++++ Document section ++++

For instance, the UK insurance contracts are so unlike the US contracts
that we are never quite sure what the effect will be during a suspension
and how long it will take Alcor to get paid (not to mention the risk of
currency fluctuations).  Other countries TAX insurance proceeds, unlike
the United States, so getting the correct amount of funds to Alcor
becomes prohibitively expensive.

-- We in the US don't have very good solutions to these problems, at
least not without spending full time on them, which would short the
other work we do.  Alcor, for example, has 53 members outside the United
States.  We could actually use a full-time person to work on solving the
problems of foreign suspensions; but we cannot afford a specialist for
that many people.


     In hindsight, from any normal business perspective American
cryonics companies were wildly optimistic and premature in taking on
members outside of the North American continent.  But cryonics leaders
are idealists and we want to save lives.  So years ago, we took on
foreign responsibilities that we were not really prepared to handle.

     Our Australian and UK members have some equipment and some
training, and they have tried as hard as they can to make improvements,
within the limits of small groups.  The Australians do have a
cooperative mortician (although I wouldn't consider one mortuary in all
of Australia to be nearly enough) and have formed Cryonics Society of
Australia; but they still lack enough people to provide the push ... to
get more people.  In the UK one Alcor member, at nearly ruinous cost to
himself, purchased a building for cryonics use in East Sussex, and I
suspect he has often regretted his enthusiasm.  At least several UK
members have been around long enough to become cryonics spokespersons in
the media.

     Organization in Germany is now beginning, with Klaus Reinhard and
two businessmen working toward forming a company with goals which
include a local transport team and increasing the amount of cryonics
interest in Germany and Austria.

++++

> [Stated exercise 1]:
Can you give the cryonics passage again, beginning at the words "For instance, the" and stopping after "becomes prohibitively expensive.", with "insurance" renamed to "life insurance"?
The cryonics passage and the listing have no connection to each other.

++++ Listed records ++++

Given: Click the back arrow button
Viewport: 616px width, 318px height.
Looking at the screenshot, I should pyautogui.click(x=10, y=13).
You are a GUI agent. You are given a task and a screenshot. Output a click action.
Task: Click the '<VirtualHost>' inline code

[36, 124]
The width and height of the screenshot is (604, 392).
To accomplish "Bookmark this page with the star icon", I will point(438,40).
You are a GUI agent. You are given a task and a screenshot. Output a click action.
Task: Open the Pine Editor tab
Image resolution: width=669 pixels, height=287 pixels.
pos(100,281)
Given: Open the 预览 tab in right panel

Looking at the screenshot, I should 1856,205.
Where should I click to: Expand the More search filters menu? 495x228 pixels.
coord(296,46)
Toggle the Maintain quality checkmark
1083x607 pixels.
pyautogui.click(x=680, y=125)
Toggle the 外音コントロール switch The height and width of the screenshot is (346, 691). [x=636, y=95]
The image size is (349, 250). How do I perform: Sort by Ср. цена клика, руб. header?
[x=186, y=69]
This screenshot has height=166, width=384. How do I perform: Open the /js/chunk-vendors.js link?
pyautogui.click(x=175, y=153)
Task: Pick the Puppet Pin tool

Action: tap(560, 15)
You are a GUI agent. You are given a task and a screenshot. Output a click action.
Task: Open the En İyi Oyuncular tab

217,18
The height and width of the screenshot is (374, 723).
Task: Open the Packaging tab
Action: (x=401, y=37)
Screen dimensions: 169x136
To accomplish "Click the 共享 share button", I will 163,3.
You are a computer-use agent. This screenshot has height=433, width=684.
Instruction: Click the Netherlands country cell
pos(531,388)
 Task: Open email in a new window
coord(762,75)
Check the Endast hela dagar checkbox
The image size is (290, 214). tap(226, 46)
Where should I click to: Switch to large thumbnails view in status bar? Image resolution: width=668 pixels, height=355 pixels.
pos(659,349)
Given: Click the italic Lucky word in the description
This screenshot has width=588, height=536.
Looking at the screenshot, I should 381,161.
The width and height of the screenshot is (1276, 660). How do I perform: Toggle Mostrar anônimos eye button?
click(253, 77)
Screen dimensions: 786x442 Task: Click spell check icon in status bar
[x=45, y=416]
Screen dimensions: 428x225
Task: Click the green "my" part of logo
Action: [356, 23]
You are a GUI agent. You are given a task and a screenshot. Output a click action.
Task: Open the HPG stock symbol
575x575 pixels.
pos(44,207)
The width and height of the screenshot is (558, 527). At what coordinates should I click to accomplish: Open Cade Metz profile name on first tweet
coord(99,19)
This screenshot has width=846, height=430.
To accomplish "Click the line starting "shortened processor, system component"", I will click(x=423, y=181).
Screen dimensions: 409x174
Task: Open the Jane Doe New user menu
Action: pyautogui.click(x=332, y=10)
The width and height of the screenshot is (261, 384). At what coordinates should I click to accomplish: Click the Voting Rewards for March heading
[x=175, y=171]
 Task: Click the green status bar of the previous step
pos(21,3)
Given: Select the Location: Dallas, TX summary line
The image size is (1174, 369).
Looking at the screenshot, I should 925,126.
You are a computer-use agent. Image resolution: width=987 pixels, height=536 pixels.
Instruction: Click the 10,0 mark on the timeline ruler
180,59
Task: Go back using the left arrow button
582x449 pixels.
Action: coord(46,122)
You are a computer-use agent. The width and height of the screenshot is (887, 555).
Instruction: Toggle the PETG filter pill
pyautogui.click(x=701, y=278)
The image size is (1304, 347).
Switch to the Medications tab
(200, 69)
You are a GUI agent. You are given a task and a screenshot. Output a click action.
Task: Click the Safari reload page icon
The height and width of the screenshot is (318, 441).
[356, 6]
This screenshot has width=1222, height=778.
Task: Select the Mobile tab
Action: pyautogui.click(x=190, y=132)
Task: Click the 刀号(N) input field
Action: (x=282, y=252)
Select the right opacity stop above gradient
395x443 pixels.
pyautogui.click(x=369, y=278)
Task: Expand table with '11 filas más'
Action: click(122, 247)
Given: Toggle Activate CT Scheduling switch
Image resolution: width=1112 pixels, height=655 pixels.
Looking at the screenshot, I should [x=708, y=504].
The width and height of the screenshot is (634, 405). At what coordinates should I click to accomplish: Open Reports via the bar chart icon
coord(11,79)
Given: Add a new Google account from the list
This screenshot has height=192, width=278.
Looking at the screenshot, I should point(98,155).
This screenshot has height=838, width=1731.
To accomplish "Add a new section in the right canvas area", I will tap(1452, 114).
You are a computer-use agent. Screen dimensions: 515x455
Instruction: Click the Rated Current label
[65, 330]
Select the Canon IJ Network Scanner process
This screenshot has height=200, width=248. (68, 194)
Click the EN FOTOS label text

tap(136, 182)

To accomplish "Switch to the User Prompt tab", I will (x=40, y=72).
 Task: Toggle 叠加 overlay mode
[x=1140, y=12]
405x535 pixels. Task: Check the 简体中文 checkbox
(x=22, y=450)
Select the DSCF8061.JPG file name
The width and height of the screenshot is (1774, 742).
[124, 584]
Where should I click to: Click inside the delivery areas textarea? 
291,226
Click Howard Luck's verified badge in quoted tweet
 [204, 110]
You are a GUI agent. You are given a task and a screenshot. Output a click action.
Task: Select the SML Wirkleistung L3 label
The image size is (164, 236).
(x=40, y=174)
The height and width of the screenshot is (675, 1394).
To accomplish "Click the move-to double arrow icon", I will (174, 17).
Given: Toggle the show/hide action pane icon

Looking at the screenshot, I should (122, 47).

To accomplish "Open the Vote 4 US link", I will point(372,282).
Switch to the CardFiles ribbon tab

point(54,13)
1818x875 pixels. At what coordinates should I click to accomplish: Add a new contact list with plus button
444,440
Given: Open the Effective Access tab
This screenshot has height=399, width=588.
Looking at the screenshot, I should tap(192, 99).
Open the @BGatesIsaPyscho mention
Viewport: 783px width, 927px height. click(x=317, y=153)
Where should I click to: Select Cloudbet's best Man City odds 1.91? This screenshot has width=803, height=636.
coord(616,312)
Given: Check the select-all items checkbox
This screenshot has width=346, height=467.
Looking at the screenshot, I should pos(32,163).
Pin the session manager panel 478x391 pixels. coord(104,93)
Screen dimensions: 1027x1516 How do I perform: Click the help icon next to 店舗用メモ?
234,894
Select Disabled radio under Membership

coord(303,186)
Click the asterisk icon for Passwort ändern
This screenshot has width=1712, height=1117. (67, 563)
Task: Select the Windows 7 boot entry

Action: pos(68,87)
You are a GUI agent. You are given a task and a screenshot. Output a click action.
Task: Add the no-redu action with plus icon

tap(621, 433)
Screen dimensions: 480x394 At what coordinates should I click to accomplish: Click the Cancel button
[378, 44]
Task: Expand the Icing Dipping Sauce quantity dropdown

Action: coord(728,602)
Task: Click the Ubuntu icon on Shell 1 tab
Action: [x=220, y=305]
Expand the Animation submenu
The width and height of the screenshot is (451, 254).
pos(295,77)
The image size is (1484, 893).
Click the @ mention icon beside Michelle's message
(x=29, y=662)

++++

> [Stated exercise 2]:
Can you repeat the lines of the listing exactly, beginning at the line that has "The width and height of the screenshot is (261, 384)." and stopping after the line that has "Looking at the screenshot, I should 925,126."?

> [Correct result 1]:
For instance, the UK life insurance contracts are so unlike the US contracts
that we are never quite sure what the effect will be during a suspension
and how long it will take Alcor to get paid (not to mention the risk of
currency fluctuations).  Other countries TAX life insurance proceeds, unlike
the United States, so getting the correct amount of funds to Alcor
becomes prohibitively expensive.

> [Correct result 2]:
The width and height of the screenshot is (261, 384). At what coordinates should I click to accomplish: Click the Voting Rewards for March heading
[x=175, y=171]
 Task: Click the green status bar of the previous step
pos(21,3)
Given: Select the Location: Dallas, TX summary line
The image size is (1174, 369).
Looking at the screenshot, I should 925,126.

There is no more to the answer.